- GIVEN TEXT:

New Orleans
In the Faubourg Marigny on Mardi Gras Day; photo by Mimi Yahn, copyright 2007
The location of New Orleans, at the foot of the Mississippi and at the gateway to the Gulf of Mexico, made it the most important port city in the American South. For centuries, all goods and peoples coming in from the Caribbean and Latin America entered the country through New Orleans. New Orleans was also the major port for all goods exported from the mid-section of the country.
From the earliest days of European settlement, New Orleans produced and shipped its own products. In addition to seafood, the climate and rich delta lands of southern Louisiana made it ideal for growing a number of crops that the rest of the country needed, including rice, sugar, and cotton.
By 1840, New Orleans was the wealthiest and third-most populous city in the country.
The slave trade played a major role in the history of New Orleans. Because of its strategic location for domestic and foreign trade, New Orleans was crucial to the slave trade. In fact, it had the largest slave market in the entire South.
New Orleans also had the largest and most prosperous community of free persons of color in the U.S., many of whom were slave-owners themselves.

[Records from a collection]

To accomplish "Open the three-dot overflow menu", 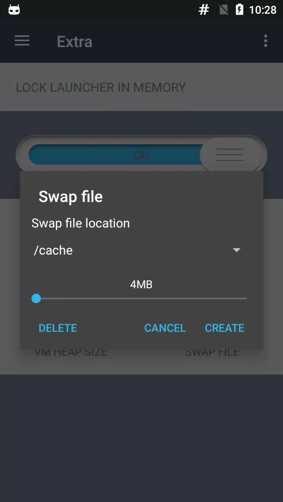I will point(266,41).
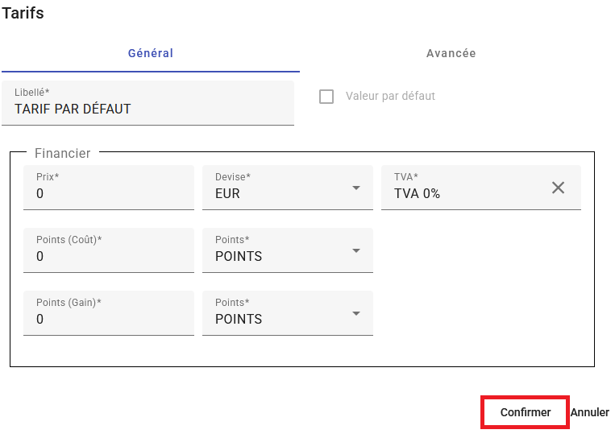
Task: Select the Points (Gain) input
Action: (x=109, y=319)
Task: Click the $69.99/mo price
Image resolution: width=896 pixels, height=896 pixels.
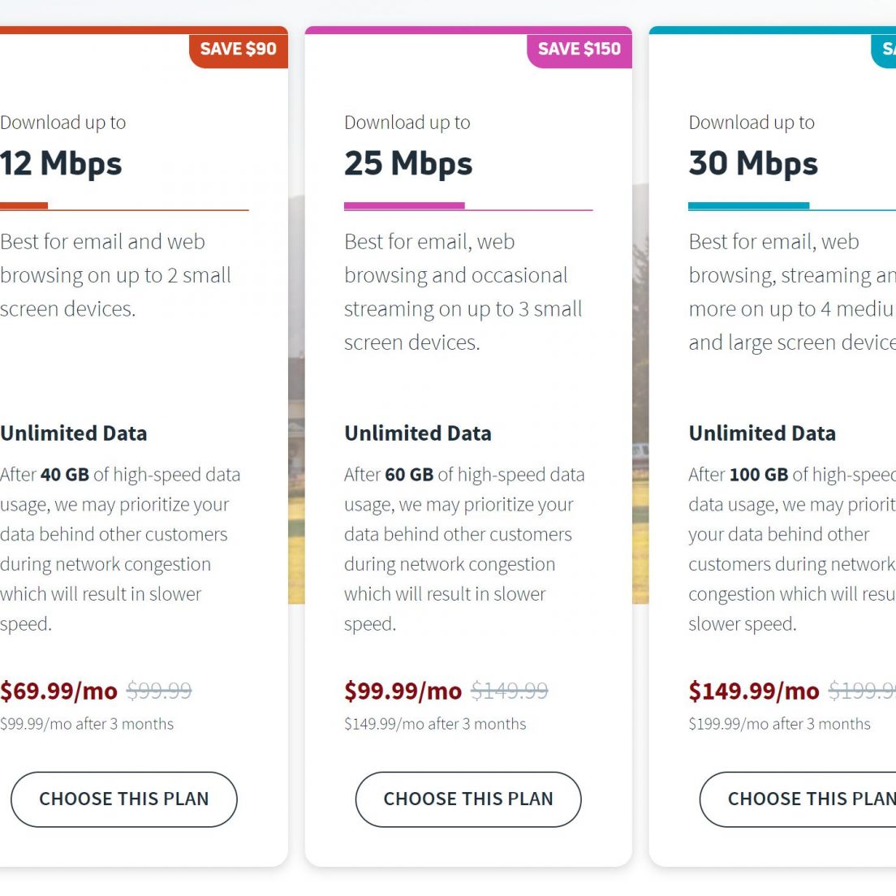Action: (59, 691)
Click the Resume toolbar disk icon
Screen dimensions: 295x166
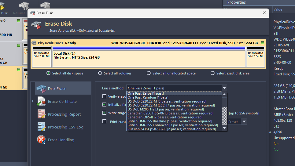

- WRITTEN REQUEST 1:
Decide whether each statement agrees with the passage about New Orleans, answering yes or no and quoting the words of the passage that settle it: (a) By 1840, New Orleans was the most populous city in the country. (b) New Orleans had the largest slave market in the entire South. (c) Cotton was one of the crops grown in southern Louisiana.
- WRITTEN REQUEST 2:
List every crop that the passage about New Orleans names as grown in southern Louisiana.
- WRITTEN REQUEST 3:
Write the next part of the passage about New Orleans, picking up after its final sentence.
These data come from a source separate from the passage about New Orleans.

- EXERCISE ANSWER 1:
(a) No: "By 1840, New Orleans was the wealthiest and third-most populous city in the country."
(b) Yes: "In fact, it had the largest slave market in the entire South."
(c) Yes: "including rice, sugar, and cotton"

- EXERCISE ANSWER 2:
Rice, sugar, cotton

- EXERCISE ANSWER 3:
Black New Orleans
Because of its reputation as a cosmopolitan, tolerant city, free people of color (known as les gens de couleur libres) came to New Orleans from across the South, the Caribbean and Latin America. They could buy property with relatively few restrictions, they could live side by side with whites, they were allowed to establish educational institutions and practice their professions as doctors, lawyers, scholars, educators, etc. (At the same time, Louisiana had a well-deserved reputation for being the most brutal state in the South for black slaves.) By 1830, free people of color in New Orleans owned $2.5 million in property and had grown to about 12,000 people (in addition to the thousands of black slaves).48
Tremé
How do you pronounce that?
The largest concentration of blacks—both free and enslaved—lived in the area north of the French Quarter called Tremé. First established in 1780s, it is the oldest continuous black community in the U.S.49 Until the “urban renewal” destruction of the 1960s and 1970s, it was a thriving, prosperous community.
Tremé is also the home of Congo Square which played a major role in the unique development of music in New Orleans.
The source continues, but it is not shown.